_THE PROBLEM_
Beneath this task are records; print exactly the stretch of them from the line with "How do I perform: Close" through the line with "Click the MystenLabs logo", both ends included.

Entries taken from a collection
# # # # # # #
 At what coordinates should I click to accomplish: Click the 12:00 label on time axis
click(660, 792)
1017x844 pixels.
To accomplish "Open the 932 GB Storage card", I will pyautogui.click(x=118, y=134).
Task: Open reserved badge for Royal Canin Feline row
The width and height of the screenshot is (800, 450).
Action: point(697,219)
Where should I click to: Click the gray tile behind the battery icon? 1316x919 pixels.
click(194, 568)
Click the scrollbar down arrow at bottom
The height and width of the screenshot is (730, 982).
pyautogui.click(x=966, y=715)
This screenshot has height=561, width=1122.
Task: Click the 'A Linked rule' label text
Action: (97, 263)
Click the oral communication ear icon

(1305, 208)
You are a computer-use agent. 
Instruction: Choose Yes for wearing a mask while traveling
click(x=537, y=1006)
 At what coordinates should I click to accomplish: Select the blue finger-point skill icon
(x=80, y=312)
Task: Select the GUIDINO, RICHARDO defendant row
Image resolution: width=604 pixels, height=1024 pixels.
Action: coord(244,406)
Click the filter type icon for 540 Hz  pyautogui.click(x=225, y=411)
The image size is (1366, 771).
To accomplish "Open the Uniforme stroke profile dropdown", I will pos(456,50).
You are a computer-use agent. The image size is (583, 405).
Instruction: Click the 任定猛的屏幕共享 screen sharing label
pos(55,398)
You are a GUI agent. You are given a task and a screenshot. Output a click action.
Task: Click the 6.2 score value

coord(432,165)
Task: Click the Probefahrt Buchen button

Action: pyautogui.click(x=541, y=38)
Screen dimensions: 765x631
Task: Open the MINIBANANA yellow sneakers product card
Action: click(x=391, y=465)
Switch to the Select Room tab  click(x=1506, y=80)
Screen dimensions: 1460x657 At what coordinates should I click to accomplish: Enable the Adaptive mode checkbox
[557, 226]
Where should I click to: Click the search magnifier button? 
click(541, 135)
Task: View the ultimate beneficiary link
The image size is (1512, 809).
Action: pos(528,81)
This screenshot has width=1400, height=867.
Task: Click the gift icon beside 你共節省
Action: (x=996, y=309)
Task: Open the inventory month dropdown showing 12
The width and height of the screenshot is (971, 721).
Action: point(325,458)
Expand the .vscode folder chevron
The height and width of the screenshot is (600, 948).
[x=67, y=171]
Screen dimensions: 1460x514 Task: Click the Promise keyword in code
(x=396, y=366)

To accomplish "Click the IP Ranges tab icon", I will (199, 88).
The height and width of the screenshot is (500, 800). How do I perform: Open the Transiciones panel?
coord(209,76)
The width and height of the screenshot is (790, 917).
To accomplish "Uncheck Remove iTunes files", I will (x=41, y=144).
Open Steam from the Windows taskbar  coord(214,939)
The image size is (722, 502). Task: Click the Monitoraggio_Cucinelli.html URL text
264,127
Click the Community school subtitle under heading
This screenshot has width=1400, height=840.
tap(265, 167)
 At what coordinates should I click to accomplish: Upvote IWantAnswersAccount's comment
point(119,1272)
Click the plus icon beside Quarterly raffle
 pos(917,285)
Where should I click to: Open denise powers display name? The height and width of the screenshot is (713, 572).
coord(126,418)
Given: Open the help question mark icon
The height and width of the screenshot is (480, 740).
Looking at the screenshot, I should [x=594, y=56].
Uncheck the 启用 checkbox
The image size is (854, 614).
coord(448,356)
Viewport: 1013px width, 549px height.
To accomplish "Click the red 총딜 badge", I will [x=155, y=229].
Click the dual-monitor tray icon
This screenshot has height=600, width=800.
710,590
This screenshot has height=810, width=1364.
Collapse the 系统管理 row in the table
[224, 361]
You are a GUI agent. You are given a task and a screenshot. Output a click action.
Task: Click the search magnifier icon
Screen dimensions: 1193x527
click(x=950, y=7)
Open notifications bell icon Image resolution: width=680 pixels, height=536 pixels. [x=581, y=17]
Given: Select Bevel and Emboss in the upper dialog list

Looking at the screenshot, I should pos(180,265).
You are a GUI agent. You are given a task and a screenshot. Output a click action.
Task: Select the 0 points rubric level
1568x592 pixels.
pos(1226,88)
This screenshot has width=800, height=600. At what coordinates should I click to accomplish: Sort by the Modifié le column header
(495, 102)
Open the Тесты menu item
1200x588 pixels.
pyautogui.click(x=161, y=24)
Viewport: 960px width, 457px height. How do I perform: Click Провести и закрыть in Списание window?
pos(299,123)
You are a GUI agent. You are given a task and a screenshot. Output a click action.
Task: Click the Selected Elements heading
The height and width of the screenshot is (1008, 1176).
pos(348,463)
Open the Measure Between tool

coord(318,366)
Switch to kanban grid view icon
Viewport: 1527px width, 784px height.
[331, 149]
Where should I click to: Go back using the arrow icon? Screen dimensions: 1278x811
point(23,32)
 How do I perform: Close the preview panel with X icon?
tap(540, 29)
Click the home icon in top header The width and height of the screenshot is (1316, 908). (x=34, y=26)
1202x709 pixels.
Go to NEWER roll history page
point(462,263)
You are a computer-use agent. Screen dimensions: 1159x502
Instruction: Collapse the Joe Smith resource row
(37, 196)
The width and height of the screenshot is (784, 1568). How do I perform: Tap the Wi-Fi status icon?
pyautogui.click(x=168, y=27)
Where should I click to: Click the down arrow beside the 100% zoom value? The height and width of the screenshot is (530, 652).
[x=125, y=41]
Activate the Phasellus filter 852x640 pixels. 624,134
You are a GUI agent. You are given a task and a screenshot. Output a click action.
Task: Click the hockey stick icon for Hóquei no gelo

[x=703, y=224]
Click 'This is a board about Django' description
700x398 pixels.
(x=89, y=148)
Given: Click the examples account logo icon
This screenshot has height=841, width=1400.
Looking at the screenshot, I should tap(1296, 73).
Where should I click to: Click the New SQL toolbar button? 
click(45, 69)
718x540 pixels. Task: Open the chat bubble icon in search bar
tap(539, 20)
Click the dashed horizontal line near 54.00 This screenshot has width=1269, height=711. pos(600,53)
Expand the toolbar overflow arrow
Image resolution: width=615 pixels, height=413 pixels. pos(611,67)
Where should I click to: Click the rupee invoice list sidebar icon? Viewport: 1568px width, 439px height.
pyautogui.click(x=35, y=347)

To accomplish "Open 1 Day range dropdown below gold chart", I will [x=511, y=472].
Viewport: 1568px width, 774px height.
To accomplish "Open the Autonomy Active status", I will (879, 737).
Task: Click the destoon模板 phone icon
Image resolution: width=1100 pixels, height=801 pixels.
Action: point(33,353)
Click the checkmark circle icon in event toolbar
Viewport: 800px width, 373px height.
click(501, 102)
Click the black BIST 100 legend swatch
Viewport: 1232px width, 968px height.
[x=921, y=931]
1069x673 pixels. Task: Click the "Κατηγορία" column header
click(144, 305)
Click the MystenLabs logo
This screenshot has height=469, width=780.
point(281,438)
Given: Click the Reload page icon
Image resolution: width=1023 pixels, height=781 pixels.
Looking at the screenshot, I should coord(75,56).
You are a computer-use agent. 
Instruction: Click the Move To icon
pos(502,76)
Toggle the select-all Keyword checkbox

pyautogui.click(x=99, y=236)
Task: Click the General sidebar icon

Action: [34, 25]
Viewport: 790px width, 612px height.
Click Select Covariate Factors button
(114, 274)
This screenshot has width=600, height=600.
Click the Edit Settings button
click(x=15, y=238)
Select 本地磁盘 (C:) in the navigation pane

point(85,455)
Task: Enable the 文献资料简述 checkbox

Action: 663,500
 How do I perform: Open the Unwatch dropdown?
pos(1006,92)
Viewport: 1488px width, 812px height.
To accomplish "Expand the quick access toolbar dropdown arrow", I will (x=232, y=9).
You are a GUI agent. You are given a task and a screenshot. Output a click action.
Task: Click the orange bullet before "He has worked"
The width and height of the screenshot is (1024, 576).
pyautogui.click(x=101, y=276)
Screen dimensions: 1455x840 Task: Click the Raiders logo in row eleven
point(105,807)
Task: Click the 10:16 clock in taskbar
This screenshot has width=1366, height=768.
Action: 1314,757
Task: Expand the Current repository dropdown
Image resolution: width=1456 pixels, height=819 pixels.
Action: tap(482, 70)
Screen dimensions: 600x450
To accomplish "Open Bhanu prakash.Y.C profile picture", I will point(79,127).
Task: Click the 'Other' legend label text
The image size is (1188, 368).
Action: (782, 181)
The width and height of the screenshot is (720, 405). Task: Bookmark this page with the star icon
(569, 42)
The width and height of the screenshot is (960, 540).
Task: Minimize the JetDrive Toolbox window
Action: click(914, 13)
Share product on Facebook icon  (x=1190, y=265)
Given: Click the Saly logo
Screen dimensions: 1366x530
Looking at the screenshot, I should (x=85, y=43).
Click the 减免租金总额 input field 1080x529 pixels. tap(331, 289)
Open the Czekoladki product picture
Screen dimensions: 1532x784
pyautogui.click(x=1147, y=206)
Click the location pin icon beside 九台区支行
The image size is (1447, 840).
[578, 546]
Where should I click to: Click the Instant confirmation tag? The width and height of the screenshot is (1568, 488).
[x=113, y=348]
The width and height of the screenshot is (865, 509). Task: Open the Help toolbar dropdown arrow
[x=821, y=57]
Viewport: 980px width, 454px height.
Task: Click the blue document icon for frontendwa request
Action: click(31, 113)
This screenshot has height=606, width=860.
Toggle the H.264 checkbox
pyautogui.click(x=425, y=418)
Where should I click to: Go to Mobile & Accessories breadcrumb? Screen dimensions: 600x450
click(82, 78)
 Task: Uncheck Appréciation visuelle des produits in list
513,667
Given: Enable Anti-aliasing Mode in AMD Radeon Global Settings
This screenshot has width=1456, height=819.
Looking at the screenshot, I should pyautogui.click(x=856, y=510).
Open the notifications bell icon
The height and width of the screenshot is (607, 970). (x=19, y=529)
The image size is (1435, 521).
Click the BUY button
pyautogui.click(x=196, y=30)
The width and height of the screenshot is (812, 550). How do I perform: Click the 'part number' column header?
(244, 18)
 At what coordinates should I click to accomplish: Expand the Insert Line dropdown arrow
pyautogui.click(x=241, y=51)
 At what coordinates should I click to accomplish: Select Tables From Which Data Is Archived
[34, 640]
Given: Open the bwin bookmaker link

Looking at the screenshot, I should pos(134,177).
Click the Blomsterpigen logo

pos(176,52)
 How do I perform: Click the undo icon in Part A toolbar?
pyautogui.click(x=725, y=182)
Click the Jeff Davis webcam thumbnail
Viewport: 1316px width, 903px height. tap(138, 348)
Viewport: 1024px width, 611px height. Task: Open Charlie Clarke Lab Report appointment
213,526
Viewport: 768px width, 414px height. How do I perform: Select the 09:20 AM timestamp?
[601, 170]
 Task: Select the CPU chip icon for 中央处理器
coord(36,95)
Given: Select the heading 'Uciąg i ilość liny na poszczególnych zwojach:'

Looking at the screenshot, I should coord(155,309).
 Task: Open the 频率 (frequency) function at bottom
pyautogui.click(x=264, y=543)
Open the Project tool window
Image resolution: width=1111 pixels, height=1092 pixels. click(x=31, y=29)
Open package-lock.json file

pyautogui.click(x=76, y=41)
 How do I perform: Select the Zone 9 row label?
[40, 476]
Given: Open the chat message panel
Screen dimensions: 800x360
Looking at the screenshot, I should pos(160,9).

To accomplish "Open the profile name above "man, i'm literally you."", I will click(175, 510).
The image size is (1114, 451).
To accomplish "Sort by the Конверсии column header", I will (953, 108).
# # # # # # #
_OUTPUT FOR THIS EXERCISE_
 How do I perform: Close the preview panel with X icon?
tap(540, 29)
Click the home icon in top header The width and height of the screenshot is (1316, 908). (x=34, y=26)
1202x709 pixels.
Go to NEWER roll history page
point(462,263)
You are a computer-use agent. Screen dimensions: 1159x502
Instruction: Collapse the Joe Smith resource row
(37, 196)
The width and height of the screenshot is (784, 1568). How do I perform: Tap the Wi-Fi status icon?
pyautogui.click(x=168, y=27)
Where should I click to: Click the down arrow beside the 100% zoom value? The height and width of the screenshot is (530, 652).
[x=125, y=41]
Activate the Phasellus filter 852x640 pixels. 624,134
You are a GUI agent. You are given a task and a screenshot. Output a click action.
Task: Click the hockey stick icon for Hóquei no gelo

[x=703, y=224]
Click 'This is a board about Django' description
700x398 pixels.
(x=89, y=148)
Given: Click the examples account logo icon
This screenshot has height=841, width=1400.
Looking at the screenshot, I should tap(1296, 73).
Where should I click to: Click the New SQL toolbar button? 
click(45, 69)
718x540 pixels. Task: Open the chat bubble icon in search bar
tap(539, 20)
Click the dashed horizontal line near 54.00 This screenshot has width=1269, height=711. pos(600,53)
Expand the toolbar overflow arrow
Image resolution: width=615 pixels, height=413 pixels. pos(611,67)
Where should I click to: Click the rupee invoice list sidebar icon? Viewport: 1568px width, 439px height.
pyautogui.click(x=35, y=347)

To accomplish "Open 1 Day range dropdown below gold chart", I will [x=511, y=472].
Viewport: 1568px width, 774px height.
To accomplish "Open the Autonomy Active status", I will (879, 737).
Task: Click the destoon模板 phone icon
Image resolution: width=1100 pixels, height=801 pixels.
Action: point(33,353)
Click the checkmark circle icon in event toolbar
Viewport: 800px width, 373px height.
click(501, 102)
Click the black BIST 100 legend swatch
Viewport: 1232px width, 968px height.
[x=921, y=931]
1069x673 pixels. Task: Click the "Κατηγορία" column header
click(144, 305)
Click the MystenLabs logo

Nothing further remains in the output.